● **Pixel coordinate grounding data**:
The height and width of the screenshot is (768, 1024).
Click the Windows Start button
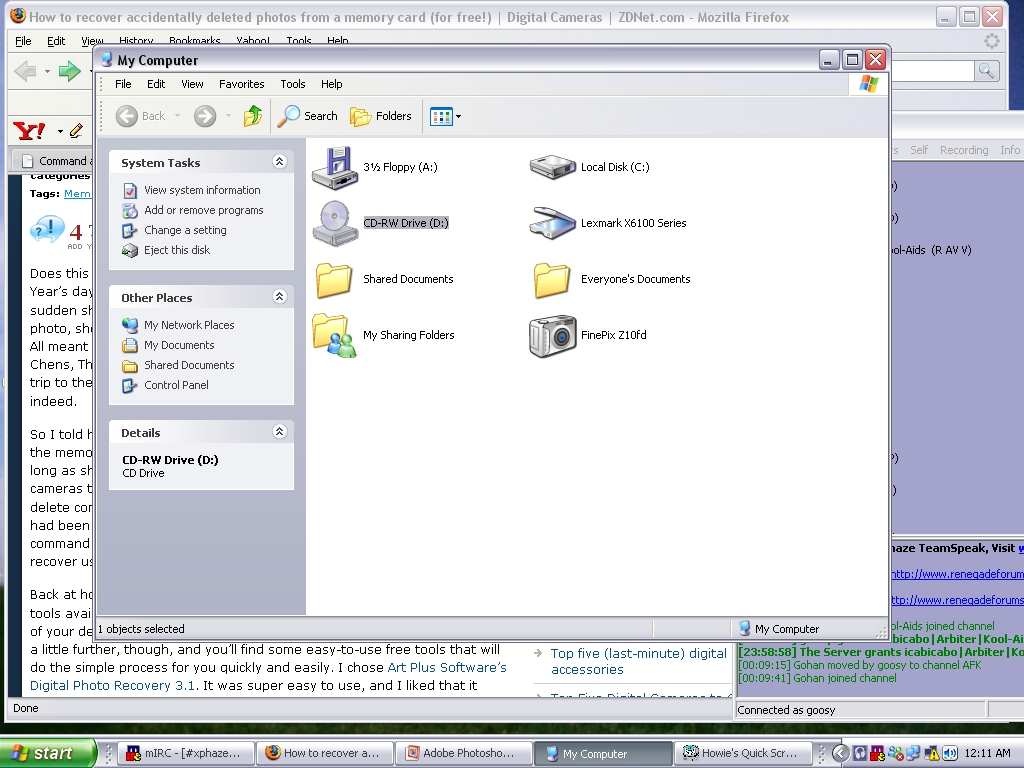(47, 753)
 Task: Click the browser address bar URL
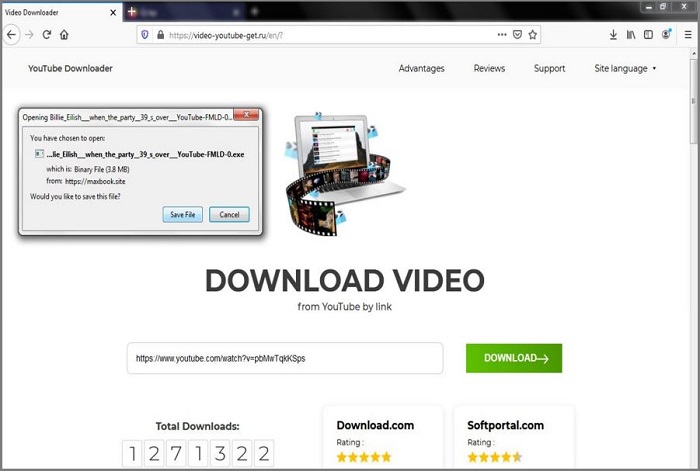click(320, 34)
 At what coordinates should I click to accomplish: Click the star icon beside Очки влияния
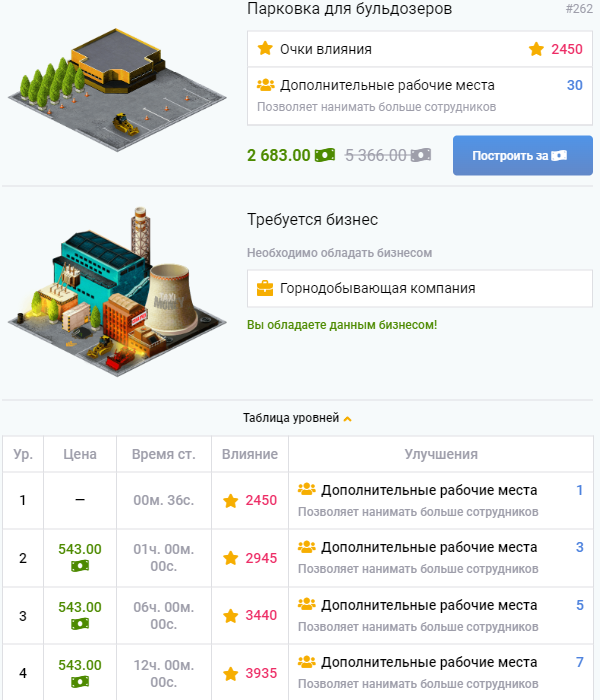click(x=265, y=48)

● **Try it**: Although the records contain pictures, only the text should be copied, exactly as it stands.

● **Output for this task**:
The height and width of the screenshot is (768, 1024).
Click the Windows Start button
(47, 753)
 Task: Click the browser address bar URL
click(320, 34)
 At what coordinates should I click to accomplish: Click the star icon beside Очки влияния
click(x=265, y=48)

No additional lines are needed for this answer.